Materials and Methods

Isolation and Identification of BMSCs

BALB/c mice aged 4 weeks were obtained from Beijing Vital River Laboratory Animal Technology Co., Ltd. (Beijing, China) [SCXK (Beijing) 2016–0006]. Mice were euthanized by an intraperitoneal injection of pentobarbital sodium (800 mg/kg). The femur and tibia of mice were isolated under aseptic conditions, and bone marrow washing fluid was collected in L-Dulbecco’s modified Eagle’s medium (DMEM) containing 10% fetal bovine serum (FBS; GIBCO, Grand Island, NY, USA) and 1% penicillin-streptomycin (Solarbio Science & Technology Co., Ltd, Beijing, China). The collected single cell suspension was centrifuged at 250 × g for 5 min and then the supernatant was discarded. The cells were resuspended in fresh medium and seeded (1 × 109 cell/L). The medium was replenished every 3 days. The cells were passaged until reaching 80–90% confluence. The cells at passage 3 (P3) were collected and observed under the microscope. The osteogenic, adipogenic and chondrogenic differentiation characteristics of BMSCs were identified using alizarin red (G1450, Solarbio), oil red O (G1262, Solarbio) and alcian blue (G2542, Solarbio) staining, respectively.

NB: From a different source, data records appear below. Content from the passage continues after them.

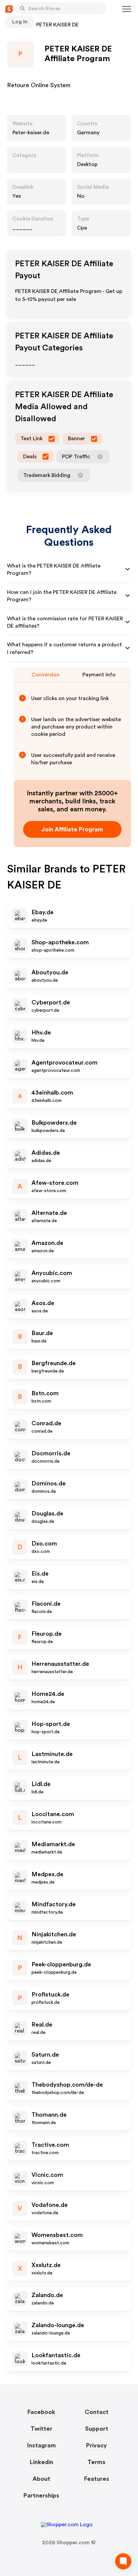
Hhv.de (41, 1032)
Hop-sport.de (50, 1724)
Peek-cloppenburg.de (61, 1964)
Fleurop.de (46, 1634)
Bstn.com (45, 1393)
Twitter (41, 2429)
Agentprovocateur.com (64, 1063)
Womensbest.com (57, 2235)
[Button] (22, 8)
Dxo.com (44, 1544)
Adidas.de (45, 1153)
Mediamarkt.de (53, 1844)
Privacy (96, 2445)
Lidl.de (41, 1784)
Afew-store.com (54, 1183)
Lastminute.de (52, 1754)
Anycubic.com (51, 1273)
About (41, 2479)
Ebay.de (42, 912)
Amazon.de (47, 1243)
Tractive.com (50, 2145)
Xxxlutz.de (46, 2265)
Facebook (41, 2412)
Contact (97, 2412)
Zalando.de (47, 2295)
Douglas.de (47, 1513)
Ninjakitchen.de (53, 1934)
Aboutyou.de (49, 972)
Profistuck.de (50, 1994)
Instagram (41, 2445)
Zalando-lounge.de (57, 2325)
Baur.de (42, 1333)
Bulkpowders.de (54, 1123)
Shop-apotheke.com (60, 942)
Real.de (41, 2025)
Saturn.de (45, 2055)
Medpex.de (47, 1874)
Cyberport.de (50, 1002)
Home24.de (47, 1694)
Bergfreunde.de (53, 1363)
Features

The expressions of BMSC surface markers CD44, CD90, CD34 and CD45 were detected on the flow cytometer (BD Biosciences, San Jose, CA, USA) using CD44-fluorescein isothiocyanate (FITC) (Cat#203,906, BioLegend, San Diego, CA, USA), CD90-PE (Cat#205,903, BioLegend), CD34-PE (Cat#202,812, BioLegend) and CD-45-FITC (Cat#202,205, BioLegend).

Isolation of BMSC-EVs

The BMSCs at P3-6 were washed with phosphate buffer saline (PBS) three times when reaching 80% confluence. The medium was replaced with serum-free medium (Shanghai Umibio Technology Co., Ltd., Shanghai, China) and the cell culture supernatant was harvested after 48 h of culture. The supernatant was centrifuged at 300 × g and 4°C for 10 min to remove cells and cell debris, centrifuged at 2000 × g for 10 min to remove dead cells and large EVs, centrifuged at 10,000 × g for 30 min to remove cell debris, and centrifuged at 100,000 × g for 70 min to remove the supernatant. The obtained precipitates were washed and resuspended in PBS, and centrifuged at 100,000 × g for 70 min to remove the supernatant. The obtained EVs’ precipitates were resuspended in 100 μL PBS, and then the EV protein was quantified using a bicinchoninic acid (BCA) assay kit (Solarbio). The characteristics of EVs were observed under the transmission electron microscopy (TEM; JEOL, Tokyo, Japan) and analyzed using a qNano system (Izon Science Ltd, New Zealand). The EV markers CD9, HSP70 and Calnexin were detected using Western blotting. Additionally, BMSCs were treated with 10 μM GW4689 (Sigma-Aldrich, Merck KGaA, Darmstadt, Germany) and the supernatant of BMSCs culture medium was extracted as the negative control (NC). The precipitated EVs were eluted in a mixture containing PBS and RNase I (Invitrogen, Carlsbad, CA, USA) to remove any residual RNA, named as the RNase group.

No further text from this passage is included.